Chicago, IL (December 2002) - The Chopping Block, Chicago's acclaimed cooking school and retail store, announces plans to open a second location in the thriving Lincoln Square neighborhood in Spring/Summer 2003. Like the original, the new store will combine an intimate cooking school within a gourmet retail shop.

"We just celebrated our fifth anniversary at The Chopping Block, and over the years have built an enthusiastic following of cooking students with diverse skills and interests," said owner Shelley Young. "Right now, waiting lists for classes are about three times greater than our capacity, so we really need to expand in order to accommodate our students. We'll be able to increase the number of Hands-On classes and intensive courses that we offer." The Lincoln Square school will feature a Totally Hands-On classroom in addition to a demonstration kitchen, retaining the Chopping Block's signature small class size and focus on individual attention and interaction.

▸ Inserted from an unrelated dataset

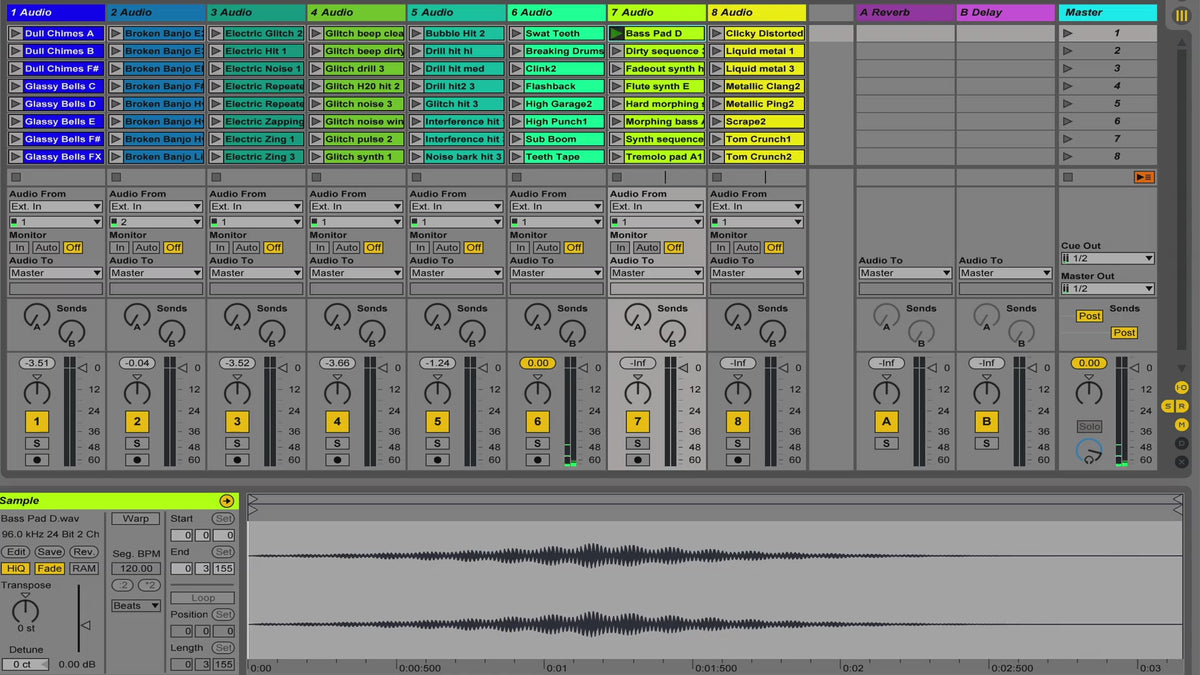Toggle the Mixer section M button
1200x675 pixels.
tap(1181, 424)
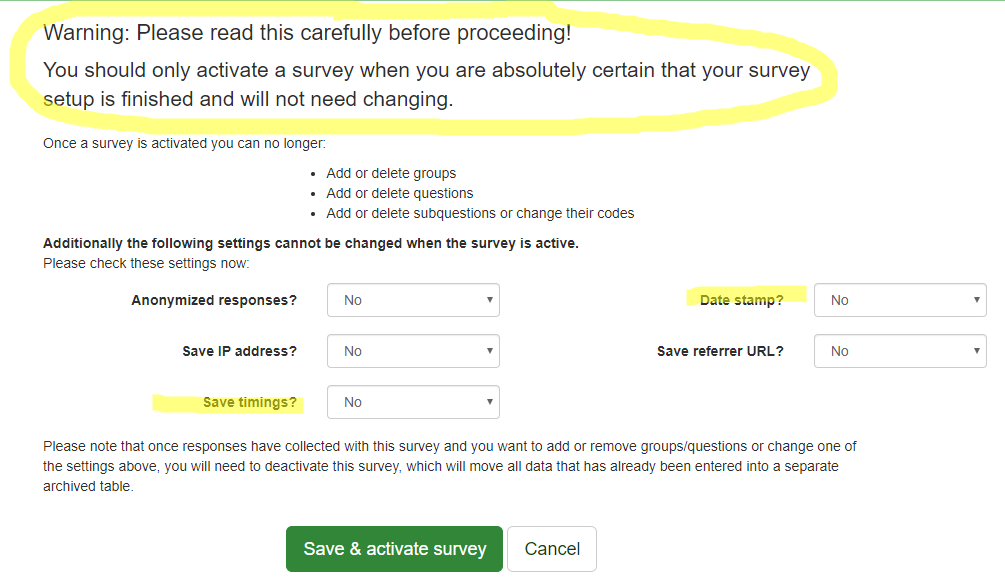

"Rather than move the school into a larger space and lose the intimacy we know helps students become comfortable in the kitchen, we decided to open an additional location that will have the same feel for which The Chopping Block is known," Young said. The new location will also feature a wine school, offering an expanded schedule of wine classes and wine available for purchase. The store will continue to offer the ethnic ingredients, professional baking supplies and quality cookware that customer have come to expect from The Chopping Block.

The Lincoln Square Chopping Block also will be able to accommodate larger private parties as well as private events during the week. "Our private event customers are currently greatly underserved," said Young. "Finding a location that could retain the same feel as our Lincoln Park school and yet offer larger capacity and better flexibility in scheduling for private events has been a primary focus. We are looking forward to growing into a larger space in Lincoln Square."
The Chopping Block's unique, welcoming feel is a perfect fit in the heart of Lincoln Square’s shopping district. "Easy parking and access to public transit were important reasons we chose to expand to this emerging area for small business," said Young, "and we are thrilled to launch this new phase of the Chopping Block on Lincoln Ave.